So I spent all evening yesterday and a chunk of this morning tracking down an anomaly...
It's this FPGA thing, again. Got a fair bunch of dedicated logic, for the real real-time functions (time scales down to 3.33ns), plus a supervisory MCU (AVR architecture), all synthesized in the FPGA.
There's a mildly contorted area of the dedicated logic that generates four status bits, indicating that various timing constraints have been violated. Those bits inhibit certain outputs, and are also readable by the MCU, in a special-purpose status register.
Well, yesterday I made the MCU-readable versions of those bits latching, with auto-clear after an MCU read of the register. This involved some rather untidy clock-domain crossings, and resulted in a pair of reported timing violations, which I examined closely and decided it was safe to ignore.
In general terms, the MCU generates a "clear" pulse lasting one bus cycle (50ns) after reading the register. The high-speed subsystem generates a "clear now" pulse lasting one internal clock cycle (3.33ns) based on a synchronized version of the MCU's clear pulse going from LOW to HIGH. For each bit, I have something like:
if (status) begin mcu_status <= 1; end else if (clear_now) begin mcu_status <= 0; end
And yet: from the MCU's perspective, none of the status bits ever go HIGH. They're stuck LOW, permanently. (Initially, this made sense, as I'd used the MCU's read, directly, as the CLEAR signal, but I soon fixed that.)
This morning, I routed first the CLEAR signal, then CLEAR and three of the four status bits, to FPGA pins connected to test points. And ya know what?
Right. The status bit got set when it should, and cleared on CLEAR, and the MCU could suddenly see it.
I'd demonstrated to the logic that it was in fact correct, and now it was working.
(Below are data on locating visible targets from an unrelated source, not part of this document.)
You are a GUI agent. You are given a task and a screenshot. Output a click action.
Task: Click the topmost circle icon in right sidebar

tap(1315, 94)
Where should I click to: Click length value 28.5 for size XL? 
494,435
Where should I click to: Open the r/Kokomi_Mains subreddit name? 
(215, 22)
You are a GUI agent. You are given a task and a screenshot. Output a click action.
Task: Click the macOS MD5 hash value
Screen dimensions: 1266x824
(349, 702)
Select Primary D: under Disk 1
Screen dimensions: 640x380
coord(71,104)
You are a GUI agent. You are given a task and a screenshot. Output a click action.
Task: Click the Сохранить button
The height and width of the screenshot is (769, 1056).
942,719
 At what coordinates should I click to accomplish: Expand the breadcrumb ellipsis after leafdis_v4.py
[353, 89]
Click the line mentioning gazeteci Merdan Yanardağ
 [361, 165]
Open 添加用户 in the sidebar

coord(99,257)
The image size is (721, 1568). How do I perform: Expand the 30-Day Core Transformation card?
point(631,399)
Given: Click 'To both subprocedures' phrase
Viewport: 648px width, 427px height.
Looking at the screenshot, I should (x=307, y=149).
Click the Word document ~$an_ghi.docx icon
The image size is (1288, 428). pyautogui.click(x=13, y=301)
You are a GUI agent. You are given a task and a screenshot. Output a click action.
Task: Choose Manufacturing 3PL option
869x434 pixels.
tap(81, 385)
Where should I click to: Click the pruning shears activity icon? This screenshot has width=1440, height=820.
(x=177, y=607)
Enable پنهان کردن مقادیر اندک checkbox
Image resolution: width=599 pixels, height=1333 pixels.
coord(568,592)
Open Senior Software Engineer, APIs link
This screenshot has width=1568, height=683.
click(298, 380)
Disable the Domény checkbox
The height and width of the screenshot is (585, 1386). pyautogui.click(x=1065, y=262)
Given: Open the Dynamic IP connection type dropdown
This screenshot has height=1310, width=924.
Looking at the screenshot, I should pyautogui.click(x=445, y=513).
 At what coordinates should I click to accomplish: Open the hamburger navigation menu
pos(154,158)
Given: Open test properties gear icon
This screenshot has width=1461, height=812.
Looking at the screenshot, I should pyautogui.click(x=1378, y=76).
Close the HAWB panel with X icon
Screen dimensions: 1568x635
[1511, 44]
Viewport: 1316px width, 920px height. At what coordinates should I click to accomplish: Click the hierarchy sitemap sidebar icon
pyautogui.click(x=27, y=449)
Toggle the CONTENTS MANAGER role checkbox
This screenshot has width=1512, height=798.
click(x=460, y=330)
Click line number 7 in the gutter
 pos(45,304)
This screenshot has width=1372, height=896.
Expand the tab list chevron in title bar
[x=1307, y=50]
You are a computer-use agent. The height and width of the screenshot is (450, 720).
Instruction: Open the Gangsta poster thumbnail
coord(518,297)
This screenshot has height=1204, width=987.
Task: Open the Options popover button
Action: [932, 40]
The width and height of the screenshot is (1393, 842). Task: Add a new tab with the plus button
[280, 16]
For my next amazing illusion, I removed those signals from the test points, put it back exactly the way it had been yesterday evening (modulo some new comments), and... you guessed it. Works like a charm.
I hate anthropomorphic firmware, that doubts itself and needs to have its correctness demonstrated to it before it'll work.
In other news: As I was typing this, a message arrived from OSH Park. The boards I ordered last Thursday just shipped. That company is looking less like a hobby resource and more like a serious-work resource all the time.